Diagnostic Challenges

SI joint dysfunction is notoriously difficult to diagnose due to its symptom overlap with lumbar spine and hip conditions. There is no single “gold standard” test, but a combination of clinical evaluation, patient history, and diagnostic imaging can help rule in or out the SI joint as the pain generator.


Clinical Evaluation and Diagnosis

1. Patient History

  • A detailed history can point to SI joint involvement. Key factors include:
    • Pain pattern and radiation
    • Previous pregnancies or pelvic injuries
    • History of lumbar fusion or pelvic asymmetry

2. Physical Examination

Multiple provocation tests are used to assess SI joint pain. A diagnosis is considered more likely if three or more of the following tests are positive:

a) FABER Test (Patrick’s Test)

  • Flexion, abduction, and external rotation of the hip.
  • Pain in the posterior pelvis suggests SI involvement.

b) Thigh Thrust Test

  • Posterior shearing force applied through the femur in a flexed and adducted hip position.
  • Reproduction of pain indicates possible SI dysfunction.

c) Gaenslen’s Test

  • Patient lies near the edge of the table, with one leg hanging off and the other leg pulled toward the chest.
  • Pain indicates sacroiliac stress.

d) Compression Test

  • Downward pressure applied to the iliac crests while the patient lies on their side.
  • Pain response may indicate inflammation or instability.

e) Distraction Test

  • Force applied outward on the ASIS (anterior superior iliac spines) in a supine patient.
  • Stresses the anterior SI ligaments.

A cluster of at least three positive tests out of the five has a reported sensitivity of 91% and specificity of 78% for SI joint-mediated pain.

3. Imaging

Imaging studies are often used to rule out other causes and confirm suspicion.

a) X-ray

  • May show degenerative changes or joint space narrowing.
  • Limited value in diagnosing non-degenerative SI pain.

b) MRI

  • Can identify inflammation, sacroiliitis, or signs of spondyloarthropathies (such as in ankylosing spondylitis).
  • STIR (Short-TI Inversion Recovery) sequences are particularly useful for detecting inflammation.

c) CT Scan

  • More sensitive than X-ray for detecting joint erosions, sclerosis, and ankylosis.
  • Useful in evaluating structural damage in chronic conditions.

4. Diagnostic Injections

The most definitive diagnostic tool for SI joint pain is a fluoroscopically guided intra-articular injection of local anesthetic into the SI joint.

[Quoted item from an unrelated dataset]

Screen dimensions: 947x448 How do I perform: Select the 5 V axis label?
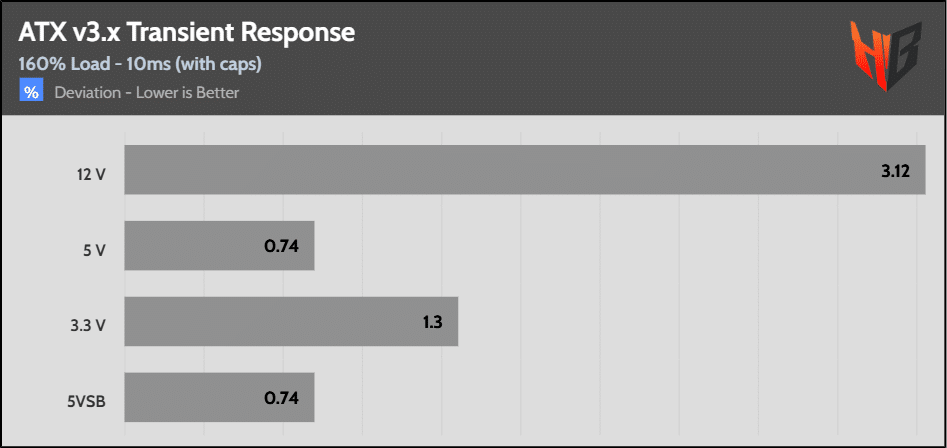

  • A ≥75% reduction in pain after the injection is considered diagnostic.
  • Some practices follow this with a second injection for confirmation (double-block paradigm).

Differential Diagnosis

Because SI joint pain mimics other musculoskeletal and neurological conditions, clinicians must rule out:

  • Lumbar disc herniation
  • Facet joint syndrome
  • Piriformis syndrome
  • Hip osteoarthritis
  • Trochanteric bursitis
  • Lumbar radiculopathy
  • Spondyloarthropathies

Conclusion

Sacroiliac joint pain is a complex and underdiagnosed condition that requires careful clinical reasoning for accurate identification. A detailed patient history, a focused physical examination using SI provocation tests, and confirmatory diagnostic injections are the most reliable approach to diagnosis. Imaging can support the clinical picture, especially in suspected inflammatory or degenerative cases.

Identifying SI joint dysfunction is essential for developing a tailored treatment plan, which may include manual therapy, exercise rehabilitation, dry needling, shockwave therapy, or in some cases, image-guided interventions. Left untreated, SI joint pain can become chronic and significantly impair function and quality of life.